Ich bin nur im Besitz von einem Router. 

Bei mir sieht das folgenderkmaßen aus. Ich habe 2x Switches, 1x Printer Server, 2PCs (Mit Xp Prof u. Win 7 Prof) und ein Notebook (mit Xp Prof)

Der XP PC ist am Switch angeschlossen welcher wiederum an meinem Switch angeschlossen ist an dem der Windows 7 Prof. PC angeschlossen von diesem Switch aus geht weiters eine Verbindung zum Router und zum Printer Server welcher nur meinen Drucker ansteuert. Der Printerserver hat zudem keine DHCP Funktion, aber ein Interface das man aufrufen kann um ihm eine IP zuzuweisen.


----------



## michaelwengert (10. Dezember 2009)

Ist der Router ne Fritz!Box?


----------



## mR.fLopPy (10. Dezember 2009)

So ist es. Ich hab eine Fritz!Box Fon 5010 SL. Ist ein älteres Modell welches kein Wlan und nur 2 Netzwerkanschlüsse hat.
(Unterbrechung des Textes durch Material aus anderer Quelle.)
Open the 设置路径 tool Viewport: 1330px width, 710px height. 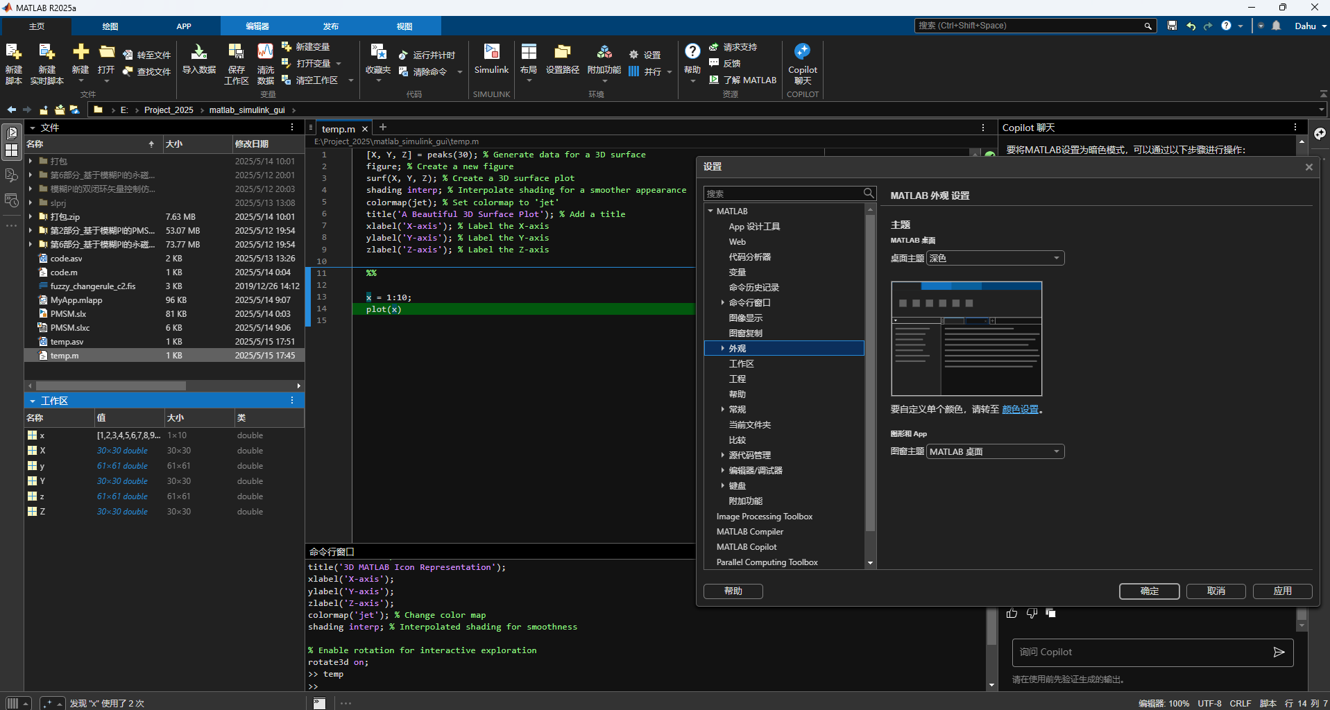point(562,53)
Eventuell hilft es noch zu sagen, dass mein PC nur eine Netzwerkkarte hat. Die IP Adresse per DHCP bezogen wird und witzigerweise die Informationen alle stimmen. also IP, Subnetzmaske und Gateway sind vom DHCP korrekt zugewiesen worden. Ironischerweise kann man auch beim nicht idenfizierten Netzwerk auf die Netzwerkkarte einsicht nehmen und diese Einstellungen  sind identisch mit der, von meinem Heimnetzwerk (inkl. Bytes Empfangen/Gesendet).

Oh und das Betriebssystem ist genauer gesagt Windows 7 Professional 64 Bit


----------



## michaelwengert (10. Dezember 2009)

Hab auch ne FritzBox ...ne andere aber....Selbes Problem....
Und zwar eigentlich nur, wenn ich den Rechner einschalte, und danach den Router....
Hatte ich aber bei Vista auch schon manchmal..bzw auf Laptops (WLAN) mit XP...b


----------



## mR.fLopPy (11. Dezember 2009)

Das ist wirklich ärgerlich. Welche Firewall verwendest du? (falls du eine verwendest)

Ich kenne das Problem von zwei Seiten. Ich kenne mittlerweile den Verursache von meinem Problem. Es liegt an der Firewall - da kann man nur auf ein Update warten. Es gibt aber einen identischen Fall mit einem unidentifizierten Netzwerk wo man jedoch vom DHCP keine korrekte IP zugewiesen bekommt (ist mir mal bei Vista untergekommen). Dafür gibt es ein Tool, welches diesen DHCP Error korrigiert.


----------



## michaelwengert (11. Dezember 2009)

Erst ZoneAlarm jetzt Comodo.
Problem hatte ich bei beiden schonmal....aber eher bei der ZoneAlarm


----------